(SACRAMENTO, Calif.) -- A man's stereotypical self-image as the "strong, silent type" and the stigma of depression are major reasons why older men are less likely than women to be referred to studies of depression, to seek treatment for depression, and to recognize and express symptoms of depression, according to clinicians and recruiters interviewed for a new study from the UC Davis Department of Psychiatry and Behavioral Sciences.
The study provides some of the strongest evidence to date that depressed older men are less likely than women to receive treatment for their depression, underscoring the importance of these barriers.
Among some older men, the study found, traditional views of masculinity and the stigma associated with mental illness lead to a tendency to reject a diagnosis of depression, and to conceal or mask symptoms of the condition. Authored by UC Davis associate professor of psychiatry professor Ladson Hinton, the study appears in the October 2006 edition of the American Journal of Geriatric Psychiatry. The study contributes further evidence to gender disparities in depression care documented in previous studies, and identifies reasons for these disparities.
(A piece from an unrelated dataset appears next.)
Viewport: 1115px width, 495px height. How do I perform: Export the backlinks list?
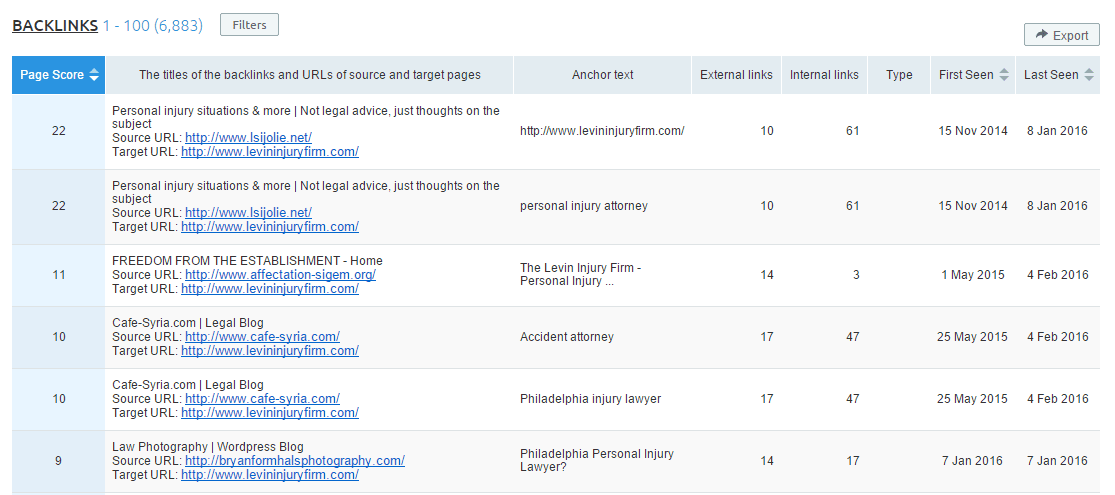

The findings are important in the arena of public health because of depression's association with suicide in older adults. Older men have higher rates of completed suicide: 31.8 per 100,000 in men age 65 and older, compared with 4.1 per 100,000 in older women. The reasons for gender disparities in depression care among older adults are poorly understood, the study states.
Among the reasons found in prior research are more negative attitudes among men toward seeking help for mental health problems, lower disclosure rates of depressive symptoms, lower rates of health service use, and more "atypical" presentations of depression. However, the problem of under-treatment in older men has received little focused attention.